Todd saw a message of redemption in Williams’ return.
“I’m glad to work at a place that gives somebody who contributed to so much, a second chance,” Todd told The News.
“He made a mistake and he’s paid a heavy price but at the same time I wouldn’t be comfortable working here if he hadn’t been given a second opportunity,” Todd said. “A lot of people here feel that way.”There were a few minor hiccups. At one point in the telecast, Williams tried to question correspondent Anne Thompson — but she was already on NBC’s parallel coverage talking to “Nightly News” anchor Lester Holt. And Williams also suddenly “lost communication” with a Catholic priest he had been interviewing.

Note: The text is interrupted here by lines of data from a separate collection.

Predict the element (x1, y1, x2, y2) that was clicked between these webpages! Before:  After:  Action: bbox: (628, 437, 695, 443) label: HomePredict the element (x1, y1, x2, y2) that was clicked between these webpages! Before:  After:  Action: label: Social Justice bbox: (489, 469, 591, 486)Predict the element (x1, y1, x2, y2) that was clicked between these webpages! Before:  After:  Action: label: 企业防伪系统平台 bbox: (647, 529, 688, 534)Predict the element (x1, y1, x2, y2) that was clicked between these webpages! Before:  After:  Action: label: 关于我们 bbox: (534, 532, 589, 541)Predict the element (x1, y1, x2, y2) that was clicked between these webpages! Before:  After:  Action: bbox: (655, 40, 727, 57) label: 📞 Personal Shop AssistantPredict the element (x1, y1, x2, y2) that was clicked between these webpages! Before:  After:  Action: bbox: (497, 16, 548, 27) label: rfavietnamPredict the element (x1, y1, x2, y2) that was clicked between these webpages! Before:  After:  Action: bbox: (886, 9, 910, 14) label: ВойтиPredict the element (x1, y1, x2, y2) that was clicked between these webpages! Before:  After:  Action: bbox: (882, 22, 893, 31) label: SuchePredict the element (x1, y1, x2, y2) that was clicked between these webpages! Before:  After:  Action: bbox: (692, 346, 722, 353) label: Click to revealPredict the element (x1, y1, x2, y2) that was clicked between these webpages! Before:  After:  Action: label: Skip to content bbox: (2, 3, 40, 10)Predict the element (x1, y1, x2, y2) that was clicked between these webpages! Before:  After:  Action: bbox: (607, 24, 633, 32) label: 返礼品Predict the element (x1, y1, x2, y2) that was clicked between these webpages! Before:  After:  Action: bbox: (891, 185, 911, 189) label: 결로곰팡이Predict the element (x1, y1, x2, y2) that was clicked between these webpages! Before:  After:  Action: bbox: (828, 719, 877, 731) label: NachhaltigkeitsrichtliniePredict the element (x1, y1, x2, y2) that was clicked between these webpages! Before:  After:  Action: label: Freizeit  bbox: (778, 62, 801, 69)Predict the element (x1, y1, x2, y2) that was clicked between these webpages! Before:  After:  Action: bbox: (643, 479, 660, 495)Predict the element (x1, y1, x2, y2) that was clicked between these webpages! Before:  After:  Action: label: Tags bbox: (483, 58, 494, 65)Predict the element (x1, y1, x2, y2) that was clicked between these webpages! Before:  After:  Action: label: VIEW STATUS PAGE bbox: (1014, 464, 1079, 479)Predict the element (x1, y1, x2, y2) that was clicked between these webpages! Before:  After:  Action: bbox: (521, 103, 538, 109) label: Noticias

Williams anchored the broadcast from MSNBC’s main news desk but is expected to move to a far smaller, newly constructed "phone booth" studio as the cable channel's new direction calls for much more breaking news during the day than in the past.
The smaller studio, unseen during Tuesday’s telecast, will be a marked difference from Studio 3B, where "Nightly News" originates. Williams and the show had moved back in 2011 into the sprawling news gathering Mecca that once housed the "Today" show.
The anchor’s return to the air comes after he served a six-month suspension and was nearly fired after an internal investigation found at least 11 instances in which Williams embellished details of stories involving himself.
In the investigation, many questionable comments came to light: he claimed he saw rockets passing "just beneath" the Israeli helicopter in which he was traveling in Lebanon in 2006.; he offered different people — including Jon Stewart during an appearance on "The Daily Show" — different accounts of where he was reporting from during the Arab Spring uprisings in early 2011; he even made a claim that he was "fortunate" to have stood at the Brandenburg Gate the night the Berlin Wall came down in 1989.
Another alleged subject investigators looked at were claims Williams had changed his account of Pope John Paul II's visit to Catholic University in the late 1970s while he was a student there. Initially, Williams said he was there at the time and then later he said he received a blessing from the Pope himself.
The Twittersphere didn't take long to start mocking Williams' lengthy papal coverage, creating the #brianwilliamspopestories hashtag to have some fun with his past penchant for tall tales.